I have done this with three tools (edgeR, DESeq, Cuffdiff)
I knew that they can return different DEGs.. (Differentially Expressed miRNA analysis : DEseq VS. Cuffdiff)
However, what I found that the signal (positive/negative) of fold change is also not consistent (which doesn't make sense)
So, I am wondering whether I am making mistakes or not.
For EdgeR,DESeq,
I have used bowtie2 for mapping to mmu10 mouse genome.

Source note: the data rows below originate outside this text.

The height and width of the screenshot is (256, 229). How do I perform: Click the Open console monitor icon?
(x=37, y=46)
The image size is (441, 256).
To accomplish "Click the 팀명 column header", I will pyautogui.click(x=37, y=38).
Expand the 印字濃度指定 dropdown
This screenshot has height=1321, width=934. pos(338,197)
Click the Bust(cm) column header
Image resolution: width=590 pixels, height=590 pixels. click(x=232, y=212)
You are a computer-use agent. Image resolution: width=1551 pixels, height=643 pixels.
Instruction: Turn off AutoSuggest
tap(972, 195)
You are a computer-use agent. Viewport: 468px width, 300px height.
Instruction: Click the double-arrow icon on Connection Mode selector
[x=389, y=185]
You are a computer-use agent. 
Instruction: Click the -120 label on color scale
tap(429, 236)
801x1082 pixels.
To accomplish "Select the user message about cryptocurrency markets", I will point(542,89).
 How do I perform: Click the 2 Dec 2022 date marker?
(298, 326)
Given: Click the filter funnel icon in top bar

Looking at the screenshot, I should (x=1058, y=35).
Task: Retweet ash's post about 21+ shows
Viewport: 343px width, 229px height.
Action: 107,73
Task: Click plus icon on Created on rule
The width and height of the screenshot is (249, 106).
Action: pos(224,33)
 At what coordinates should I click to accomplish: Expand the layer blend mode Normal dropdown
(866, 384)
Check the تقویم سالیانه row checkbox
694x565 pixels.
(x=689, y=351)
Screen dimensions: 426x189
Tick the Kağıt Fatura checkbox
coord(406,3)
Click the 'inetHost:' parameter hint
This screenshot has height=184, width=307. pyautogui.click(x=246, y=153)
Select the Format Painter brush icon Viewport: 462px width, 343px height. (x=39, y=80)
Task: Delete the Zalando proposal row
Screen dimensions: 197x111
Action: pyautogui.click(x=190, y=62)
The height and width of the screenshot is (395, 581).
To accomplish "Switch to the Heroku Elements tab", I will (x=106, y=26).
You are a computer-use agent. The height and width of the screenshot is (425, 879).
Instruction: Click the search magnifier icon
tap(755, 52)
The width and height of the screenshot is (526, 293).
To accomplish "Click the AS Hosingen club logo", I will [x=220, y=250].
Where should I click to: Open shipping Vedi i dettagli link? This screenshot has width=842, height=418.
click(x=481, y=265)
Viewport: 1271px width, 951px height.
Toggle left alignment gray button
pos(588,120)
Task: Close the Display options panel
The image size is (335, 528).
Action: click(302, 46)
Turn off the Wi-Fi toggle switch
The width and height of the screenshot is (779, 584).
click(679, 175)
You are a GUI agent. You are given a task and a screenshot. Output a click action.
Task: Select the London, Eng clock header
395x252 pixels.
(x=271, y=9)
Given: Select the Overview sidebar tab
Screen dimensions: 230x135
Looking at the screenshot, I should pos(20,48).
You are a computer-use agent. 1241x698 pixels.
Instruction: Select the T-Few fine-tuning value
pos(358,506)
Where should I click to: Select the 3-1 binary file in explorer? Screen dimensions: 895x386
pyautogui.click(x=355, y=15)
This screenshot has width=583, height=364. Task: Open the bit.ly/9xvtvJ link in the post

Then, samtools for sorted bam file and htseq-count for making countMatrix for each of 6 samples. And concatenate them and done with DESeq/EdgeR
Here is the result.
EdgeR
logFC logCPM LR PValue FDR
Mir143 -1.04130888 17.27205116 42.69394048 6.40E-11 3.36E-08
Mir320 1.965640966 8.975163956 28.9373577 7.48E-08 1.96E-05
Mir34a 1.685443326 12.74294283 20.2680951 6.73E-06 0.000883493
Mir32 -1.738969556 9.232269026 19.56020915 9.75E-06 0.001023523
Mir192 -0.879327264 15.34612311 16.94540076 3.85E-05 0.003366161
Cuffdiff
gene_id gene locus sample_1 sample_2 status value_1 value_2 log2(fold_change) test_stat p_value q_value
XLOC_010256 Mir143 chr18:61639652-61665538 C A OK 10911600 61309100 2.49024 372.553 0.00005 0.00256667
XLOC_006383 Mir320 chr14:70443509-70443591 C A OK 92887.6 889374 3.25923 6.88674 0.0004 0.0125714
XLOC_014975 Mir34a chr4:150068453-150068555 C A OK 1563360 6271810 2.00423 3.8403 0.00005 0.00256667
XLOC_015205 Mir32 chr4:56876012-56947429 C A OK 1220440 441142 -1.46809 -2.07333 0.00025 0.00875
XLOC_010429 Mir192 chr19:6264843-6264932 C A OK 115868 6810790 5.87727 20.3325 0.00005 0.00256667
DEseq
X.Intercept. conditiontreated deviance converged pval padj
Mir143 16.9706648173215 -1.09288245394718 3.01272180511012 TRUE 0.000472698549358053 0.0620416846032444
Mir320 6.88785951514642 1.94583234864848 2.9487233864551 TRUE 1.91723318332393e-08 1.00654742124506e-05
Mir34a 10.907653786997 1.65520255918831 5.02147897477293 TRUE 3.57415829050911e-05 0.00938216551258642
Mir32 9.1281907527577 -1.78570498751835 2.76778136983314 TRUE 0.000402585086401896 0.0620416846032444
Mir192 14.9802788064507 -0.91961433768963 2.94113880567465 TRUE 0.00318173760664342 0.15185565849889
I guess that since DEseq and edgeR was referring the same count matrix created by htseq-count, they show similar results.
But Cuffdiff results looks very different.
Could you please somebody give comments for this?
As far as I'm concerned cuffdiff is a black box...which makes me very hesitant to trust it. Having said that, nothing beats independent validation. Get some additional samples and do some qPCR or see if one of the results makes vastly more biological sense (given whatever is already known about your system from the literature).
Thank you so much for your comments!